36. Market research: Analysing and collecting data on the environment, customers and
competitors for purposes of business decision making.
37. Modified Rebuy: Where an organiation has to make changes to a specific buying
situation.
38. New buy: Where an organisation faces the task of purchasing a new product/service.
39. Niche marketing: The process of concentrating your resources and efforts on one
particular segment
40. Objective to task method: Setting a advertising budget based on the desired goals of
the communication campaign.
41. Open ended questions: Questions which encourage the respondent to provide their
own answers.
42. Paretos Law (80/20) : A rule which suggests that 80% of an organisations turnovers is
generated from 20% of their customers.
43. Penetration pricing: A pricing strategy where the organisation sets a low price to
increase sales and market share.
44. Perceptual map: Mapping a product/organisation alongside all competitors in the hope
to find a ' positioning gap' in the given market.
45. Personal selling: Selling a product or services one to one.
46. Primary data: The process of organising and collecting data for an organisation.
47. Product Development Strategy: The development of a new product/service aimed at
the organisation existing market. The aim is to increase expenditure within the segment.
48. Product Life Cycle: The life stage of a product, includes, introduction, growth,
maturity and decline.
49. Product Cannibalisation: Loosing sales of a product to another similar product within
the same product line.
50. Public relations: The process of building good relations with the organisations various
stakeholders.
51. Relationship marketing: Creating a long-term relationship with existing customers. The
aim is to build strong consumer loyalty.
52. Sales promotion: An incentive to encourage the sale of a product/service e.g. money off
coupons, buy one, get one free.
53. Secondary data: Researching information which has already been published.
54. Segmentation: The process of dividing a market into groups that display similar
behaviour and characteristics.
55. Skimming pricing: A pricing strategy where an organisation sets an initial high price
and then slowly lowers the price to make the product available to a wider market.

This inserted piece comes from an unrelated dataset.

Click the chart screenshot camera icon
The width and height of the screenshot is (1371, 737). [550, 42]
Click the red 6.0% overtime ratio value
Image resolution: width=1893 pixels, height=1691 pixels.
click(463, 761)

56. Straight Rebuy: Where an organisation reorders without modification to the
specification.
57. SWOT analysis: A model used to conduct a self appraisal of an organisation. The model
looks at internal strengths and weaknesses and external environmental opportunities and
threats.
58. Test marketing: Testing a new product or service within a specific region before
national launch.
59. Usage segmentation: Dividing you segment into non, light, medium or heavy users.